- [Задания]
a) Ответьте по приведенному ниже отрывку:
(i) Из какой беседы читателю предлагаются выдержки?
(ii) Какой державой считалась Россия в XIX веке?
(iii) Какое богослужение названо главным православным?
b) Выведите без изменений участок приведенного ниже отрывка от слов «Уважаемые Лев Николаевич» до слов «богослужения – литургии.» включительно.
c) Определите, согласуется ли с приведенным ниже отрывком каждое утверждение; подкрепите ответ точной цитатой.
(i) Произведения упомянутых писателей известны всем с детства.
(ii) Насколько разговор виртуален, определяет составитель.
(iii) Обращение адресовано Льву Николаевичу и Николаю Васильевичу.

- [Отрывок текста]
══════

Избранные места из неклассической беседы с классиками
Благосклонному читателю предлагаются выдержки из виртуальной беседы с великими писателями, произведения которых всем известны с детских лет. А насколько сей разговор виртуален и… актуален, каждый решает сам.
Уважаемые Лев Николаевич и Николай Васильевич! В XIX веке Россия считалась православной державой. Не могли бы Вы пояснить людям XXI века суть главного православного богослужения – литургии.

══════

- [Предоставленный материал]
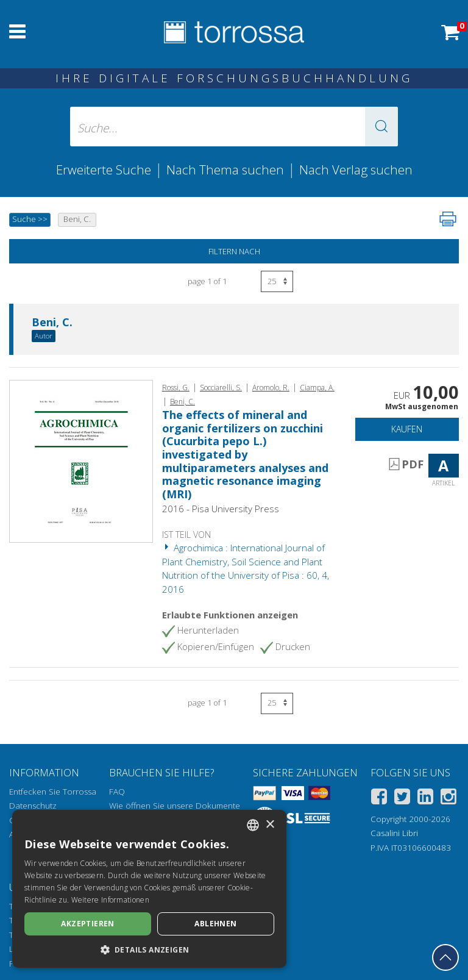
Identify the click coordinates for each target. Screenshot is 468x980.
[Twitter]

══════

- [Ответы к заданиям]
a)
(i) Из виртуальной беседы с великими писателями.
(ii) Православной.
(iii) Литургия.

b)
Уважаемые Лев Николаевич и Николай Васильевич! В XIX веке Россия считалась православной державой. Не могли бы Вы пояснить людям XXI века суть главного православного богослужения – литургии.

c)
(i) Да: «произведения которых всем известны с детских лет».
(ii) Нет: «каждый решает сам».
(iii) Да: «Уважаемые Лев Николаевич и Николай Васильевич!»